◆ TEXTE CHOISI ◆
########################################

Avancer. C'est mon maître-mot. Je me fixe un objectif modeste à atteindre dans l'après-midi et je considère que tout kilomètre effectué en plus est du bonus.
La troisième base de vie est atteinte, kilomètre 1430, et premier sac personnel que je retrouve !
Le changement de cuissard est orgasmique. Une petite aparté à caractère non commerciale, des vêtements de très bonne qualité dans lesquels vous vous sentez bien sont une absolue nécessité sur ce genre de périple. Je suis sous le charme total des textiles Café du Cycliste, il n'y a aucun compromis possible quand vous enchaînez 7 jours consécutifs à 20h de selle. Je croise un copain, Laurent, qui prend le départ du 1000 kilomètres en soirée, sa présence me réconforte. Comme à chaque base de vie je file très vite car ma stratégie en fait complètement abstraction. Je m'arrête quand mon corps en a besoin.

########################################

Quelques enregistrements

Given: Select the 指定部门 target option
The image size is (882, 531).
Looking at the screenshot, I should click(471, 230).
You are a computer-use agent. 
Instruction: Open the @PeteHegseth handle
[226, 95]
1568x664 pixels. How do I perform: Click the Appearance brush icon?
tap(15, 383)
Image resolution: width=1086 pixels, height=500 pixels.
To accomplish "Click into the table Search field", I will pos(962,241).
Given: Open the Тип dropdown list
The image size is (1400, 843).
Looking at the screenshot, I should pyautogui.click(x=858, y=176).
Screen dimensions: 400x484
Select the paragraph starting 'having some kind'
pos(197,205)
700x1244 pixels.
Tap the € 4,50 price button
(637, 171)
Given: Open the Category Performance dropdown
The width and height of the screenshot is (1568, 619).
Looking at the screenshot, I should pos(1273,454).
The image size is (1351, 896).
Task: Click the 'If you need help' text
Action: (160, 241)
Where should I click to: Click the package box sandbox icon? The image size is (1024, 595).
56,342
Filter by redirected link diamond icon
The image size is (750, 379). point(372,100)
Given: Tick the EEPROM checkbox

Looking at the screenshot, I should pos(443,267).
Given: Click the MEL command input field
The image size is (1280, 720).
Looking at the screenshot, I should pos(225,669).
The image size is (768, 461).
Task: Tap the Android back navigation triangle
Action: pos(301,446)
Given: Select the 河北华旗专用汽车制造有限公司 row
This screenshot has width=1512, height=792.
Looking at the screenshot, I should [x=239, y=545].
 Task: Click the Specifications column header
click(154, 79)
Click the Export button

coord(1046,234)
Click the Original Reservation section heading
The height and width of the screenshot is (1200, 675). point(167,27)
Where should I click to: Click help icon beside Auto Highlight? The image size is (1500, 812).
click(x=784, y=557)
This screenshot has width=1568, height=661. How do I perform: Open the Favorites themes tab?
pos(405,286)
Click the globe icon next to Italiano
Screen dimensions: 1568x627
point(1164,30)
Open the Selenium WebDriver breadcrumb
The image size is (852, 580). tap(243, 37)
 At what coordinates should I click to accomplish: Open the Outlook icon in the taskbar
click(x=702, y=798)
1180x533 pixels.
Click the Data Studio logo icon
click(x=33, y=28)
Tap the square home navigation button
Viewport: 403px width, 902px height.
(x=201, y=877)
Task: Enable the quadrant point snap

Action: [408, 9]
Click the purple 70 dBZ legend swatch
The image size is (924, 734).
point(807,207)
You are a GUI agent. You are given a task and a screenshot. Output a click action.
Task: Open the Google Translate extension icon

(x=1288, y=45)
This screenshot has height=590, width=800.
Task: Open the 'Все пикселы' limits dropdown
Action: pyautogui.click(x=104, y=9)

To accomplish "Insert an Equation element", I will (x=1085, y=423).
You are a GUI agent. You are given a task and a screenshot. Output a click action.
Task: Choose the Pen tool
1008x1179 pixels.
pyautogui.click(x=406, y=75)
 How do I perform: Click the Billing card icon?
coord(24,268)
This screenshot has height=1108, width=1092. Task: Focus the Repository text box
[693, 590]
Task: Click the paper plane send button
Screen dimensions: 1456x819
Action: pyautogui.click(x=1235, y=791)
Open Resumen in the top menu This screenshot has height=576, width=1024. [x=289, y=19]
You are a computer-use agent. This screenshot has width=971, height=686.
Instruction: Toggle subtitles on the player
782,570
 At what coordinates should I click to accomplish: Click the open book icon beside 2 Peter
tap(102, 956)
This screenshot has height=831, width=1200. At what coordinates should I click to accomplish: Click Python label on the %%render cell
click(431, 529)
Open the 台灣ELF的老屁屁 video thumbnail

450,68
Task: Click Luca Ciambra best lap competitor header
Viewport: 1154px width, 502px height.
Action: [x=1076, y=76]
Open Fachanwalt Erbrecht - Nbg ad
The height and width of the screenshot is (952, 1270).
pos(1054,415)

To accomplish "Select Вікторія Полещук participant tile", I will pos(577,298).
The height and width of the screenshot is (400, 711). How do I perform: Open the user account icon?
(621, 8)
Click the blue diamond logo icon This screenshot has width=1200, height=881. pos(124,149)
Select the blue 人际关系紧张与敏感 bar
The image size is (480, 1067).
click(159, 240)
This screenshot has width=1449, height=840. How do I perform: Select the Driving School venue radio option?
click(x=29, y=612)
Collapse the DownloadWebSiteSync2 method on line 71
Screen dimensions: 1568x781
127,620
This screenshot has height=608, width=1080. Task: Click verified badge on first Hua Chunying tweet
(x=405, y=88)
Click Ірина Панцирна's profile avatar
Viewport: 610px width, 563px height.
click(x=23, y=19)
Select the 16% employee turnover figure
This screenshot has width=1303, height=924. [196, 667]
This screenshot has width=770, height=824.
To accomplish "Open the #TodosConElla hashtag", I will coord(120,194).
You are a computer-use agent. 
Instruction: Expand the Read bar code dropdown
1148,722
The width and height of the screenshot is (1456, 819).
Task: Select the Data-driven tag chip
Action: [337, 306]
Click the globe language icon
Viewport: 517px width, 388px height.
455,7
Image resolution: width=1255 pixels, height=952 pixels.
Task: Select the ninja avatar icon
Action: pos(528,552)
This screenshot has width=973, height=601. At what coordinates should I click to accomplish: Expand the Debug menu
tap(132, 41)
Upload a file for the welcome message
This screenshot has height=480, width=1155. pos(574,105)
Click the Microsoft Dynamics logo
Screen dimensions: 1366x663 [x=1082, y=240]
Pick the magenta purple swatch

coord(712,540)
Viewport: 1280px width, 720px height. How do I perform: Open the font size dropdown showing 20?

########################################

◆ CONSIGNE A ◆
Reproduisez à l'identique le passage du texte choisi qui commence aux mots "La troisième base" et s'achève après les mots "en a besoin.".
◆ CONSIGNE B ◆
Renvoyez telles quelles, et sans rien d'autre, les lignes des enregistrements ci-dessus allant de celle qui contient "Click the purple 70 dBZ legend swatch" jusqu'à celle qui contient "click(159, 240)", ces deux lignes comprises.

◆ RÉPONSE RÉDIGÉE A ◆
La troisième base de vie est atteinte, kilomètre 1430, et premier sac personnel que je retrouve !
Le changement de cuissard est orgasmique. Une petite aparté à caractère non commerciale, des vêtements de très bonne qualité dans lesquels vous vous sentez bien sont une absolue nécessité sur ce genre de périple. Je suis sous le charme total des textiles Café du Cycliste, il n'y a aucun compromis possible quand vous enchaînez 7 jours consécutifs à 20h de selle. Je croise un copain, Laurent, qui prend le départ du 1000 kilomètres en soirée, sa présence me réconforte. Comme à chaque base de vie je file très vite car ma stratégie en fait complètement abstraction. Je m'arrête quand mon corps en a besoin.

◆ RÉPONSE RÉDIGÉE B ◆
Click the purple 70 dBZ legend swatch
The image size is (924, 734).
point(807,207)
You are a GUI agent. You are given a task and a screenshot. Output a click action.
Task: Open the Google Translate extension icon

(x=1288, y=45)
This screenshot has height=590, width=800.
Task: Open the 'Все пикселы' limits dropdown
Action: pyautogui.click(x=104, y=9)

To accomplish "Insert an Equation element", I will (x=1085, y=423).
You are a GUI agent. You are given a task and a screenshot. Output a click action.
Task: Choose the Pen tool
1008x1179 pixels.
pyautogui.click(x=406, y=75)
 How do I perform: Click the Billing card icon?
coord(24,268)
This screenshot has height=1108, width=1092. Task: Focus the Repository text box
[693, 590]
Task: Click the paper plane send button
Screen dimensions: 1456x819
Action: pyautogui.click(x=1235, y=791)
Open Resumen in the top menu This screenshot has height=576, width=1024. [x=289, y=19]
You are a computer-use agent. This screenshot has width=971, height=686.
Instruction: Toggle subtitles on the player
782,570
 At what coordinates should I click to accomplish: Click the open book icon beside 2 Peter
tap(102, 956)
This screenshot has height=831, width=1200. At what coordinates should I click to accomplish: Click Python label on the %%render cell
click(431, 529)
Open the 台灣ELF的老屁屁 video thumbnail

450,68
Task: Click Luca Ciambra best lap competitor header
Viewport: 1154px width, 502px height.
Action: [x=1076, y=76]
Open Fachanwalt Erbrecht - Nbg ad
The height and width of the screenshot is (952, 1270).
pos(1054,415)

To accomplish "Select Вікторія Полещук participant tile", I will pos(577,298).
The height and width of the screenshot is (400, 711). How do I perform: Open the user account icon?
(621, 8)
Click the blue diamond logo icon This screenshot has width=1200, height=881. pos(124,149)
Select the blue 人际关系紧张与敏感 bar
The image size is (480, 1067).
click(159, 240)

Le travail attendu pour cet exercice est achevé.